# Flashlight Collection in Phoenix



## thunderlight (Mar 5, 2009)

My vintage flashlight collection is on display at the Paradise Valley Community College Library in Phoenix, AZ during the month of March. The display will be changing during the month, so different flashlights will be displayed on different days. But a core selection of the older models will be displayed throughout the month. 

The display is in the glass case right in front of the main desk in the front of the library in the E Building. [I am an adjunct math instructor at the college.]

Thanks.


----------



## Big_Ed (Mar 5, 2009)

That's pretty cool! What lights do you have on display? Can you post pics?


----------



## andreah (Mar 6, 2009)

Nice, I'll visit one day.


----------



## Backpacker Light (Mar 6, 2009)

That is really great to hear.

I have considered doing that at my local library. After seeing some of the other collections of different items (some seeming pretty lame), I have always thought that an antique and vintage flashlight collection would be a huge hit (but of course that comes from the mind of a flashaholic).

How do the logistics work? I'm glad to see that it's a locked glass case. Are you allowed to do the actual set up of the display yourself? Do they leave you a key, so that you could go in and change the display at any time? 

Did you try and label each light with brand/circa year? Did you group the lights by age or use?

Do you have any other signage in the case, maybe vintage flashlight ad's, or history of flashlight companies?

Did you leave any of the lights (lanterns maybe) turned "on" through-out the day, to catch the eye of passer-by's?

Imagining that alot of kids would be viewing the display, I thought a separate (lower) shelve limited to toy and character lights would catch their eye, and maybe start a budding young flashaholic. Maybe a few paragraphs on a card describing how easy it is to start a collection (searching your grandparents attic or basement, going to garage sales, etc.)?

I live on the other side of the country, or else I would definitely come and see your collection. Could you post some pic's?


----------



## thunderlight (Mar 6, 2009)

################

• Your tasks
1. In the flashlight collection thread, why does Backpacker Light suggest a separate lower shelf of toy and character lights? Answer in one to three sentences.
2. Answer these questions from the flashlight collection thread.
(a) In which building of the library is the display case?
(b) What position does thunderlight hold at the college?
(c) What does Backpacker Light say prevents a visit to see the collection?

• Entries provided

################

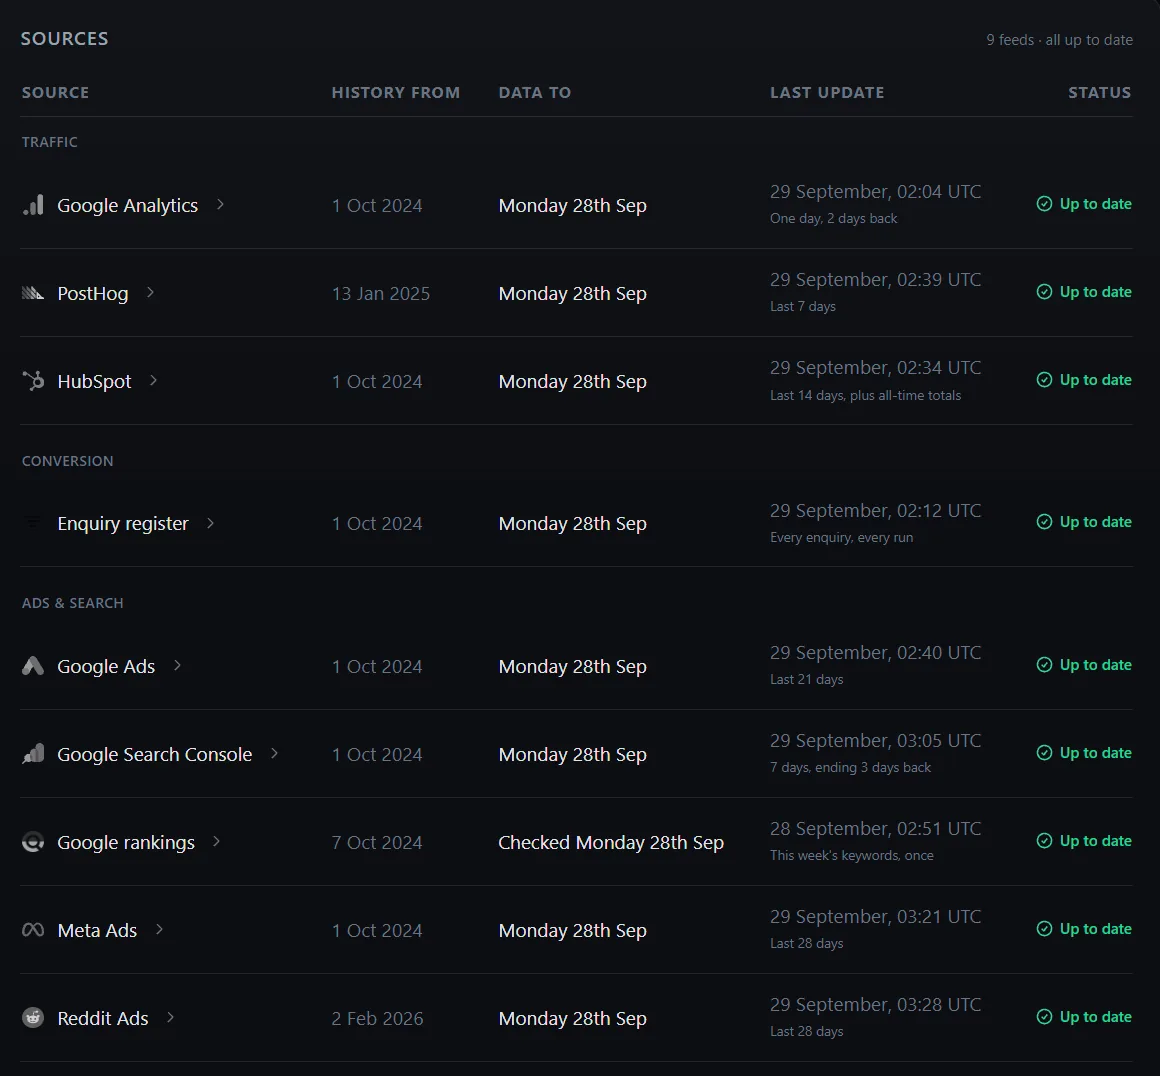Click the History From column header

################

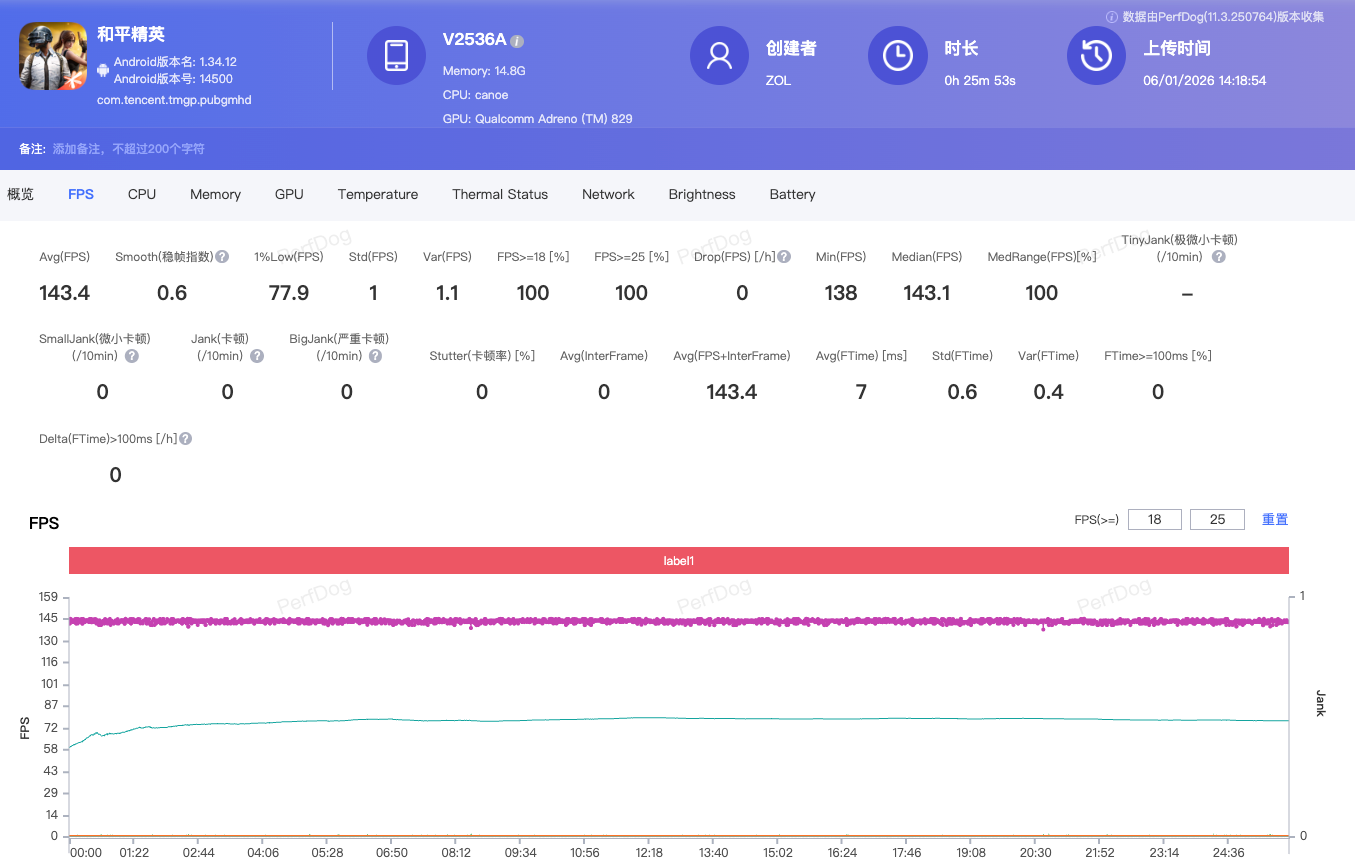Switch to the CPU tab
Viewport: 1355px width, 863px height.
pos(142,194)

################

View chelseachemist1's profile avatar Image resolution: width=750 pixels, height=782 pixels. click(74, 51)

################

• Expected results
1. Backpacker Light imagines that many kids would view the display. A lower shelf of toy and character lights would catch their eye and might start a budding young flashaholic.

2.
(a) The E Building.
(b) Adjunct math instructor.
(c) Backpacker Light lives on the other side of the country.